[Dataset records]
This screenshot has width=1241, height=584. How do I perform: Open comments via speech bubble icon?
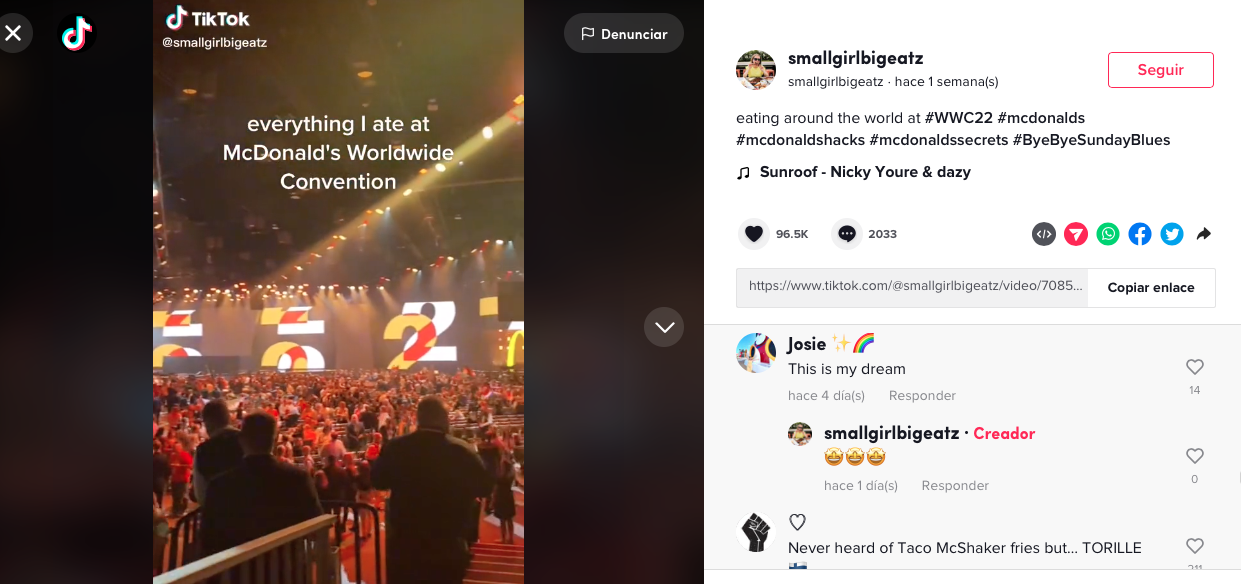click(x=847, y=234)
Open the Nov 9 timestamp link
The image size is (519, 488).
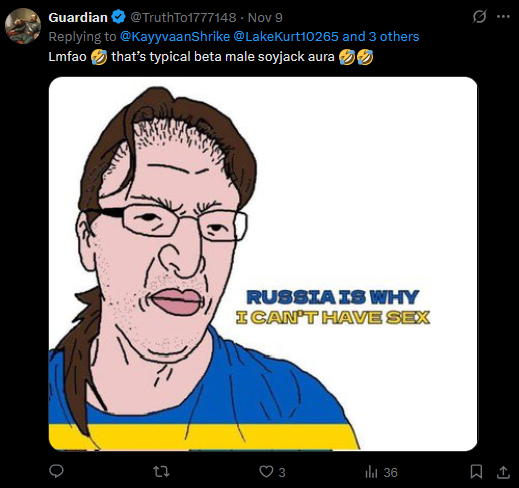[265, 17]
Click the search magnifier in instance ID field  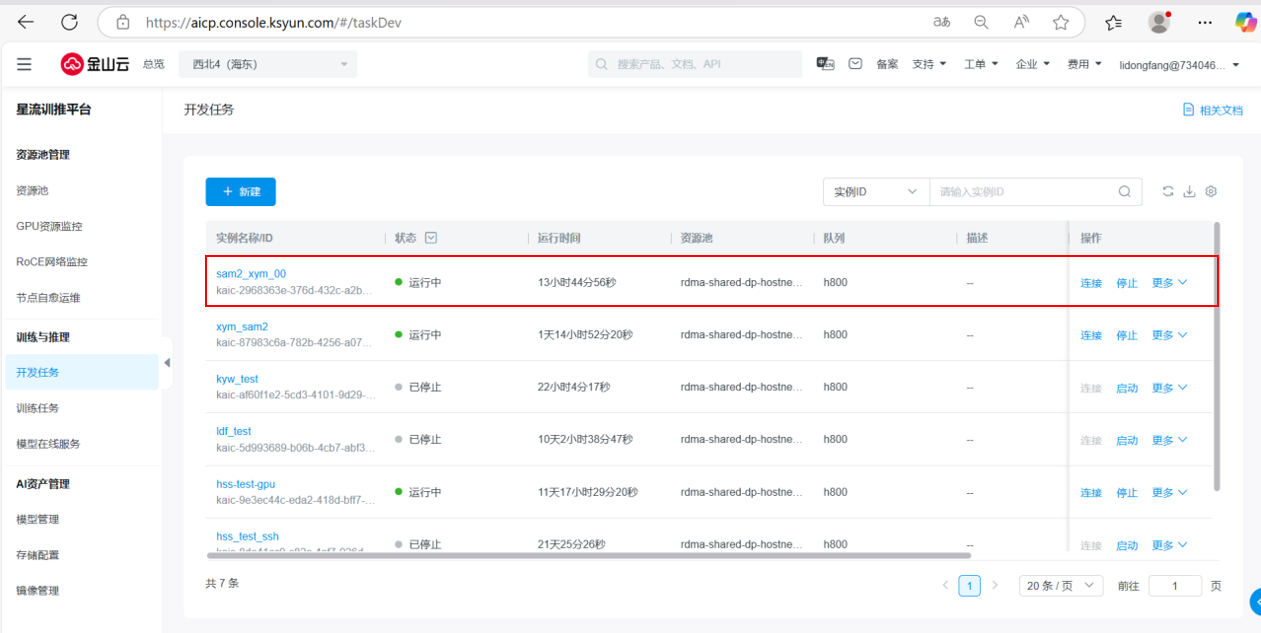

• EXERCISE OBJECTIVE: Each entry above should be given again exactly, with its pictures omitted.

• ANSWER SECTION:
This screenshot has width=1241, height=584. How do I perform: Open comments via speech bubble icon?
click(x=847, y=234)
Open the Nov 9 timestamp link
The image size is (519, 488).
[265, 17]
Click the search magnifier in instance ID field  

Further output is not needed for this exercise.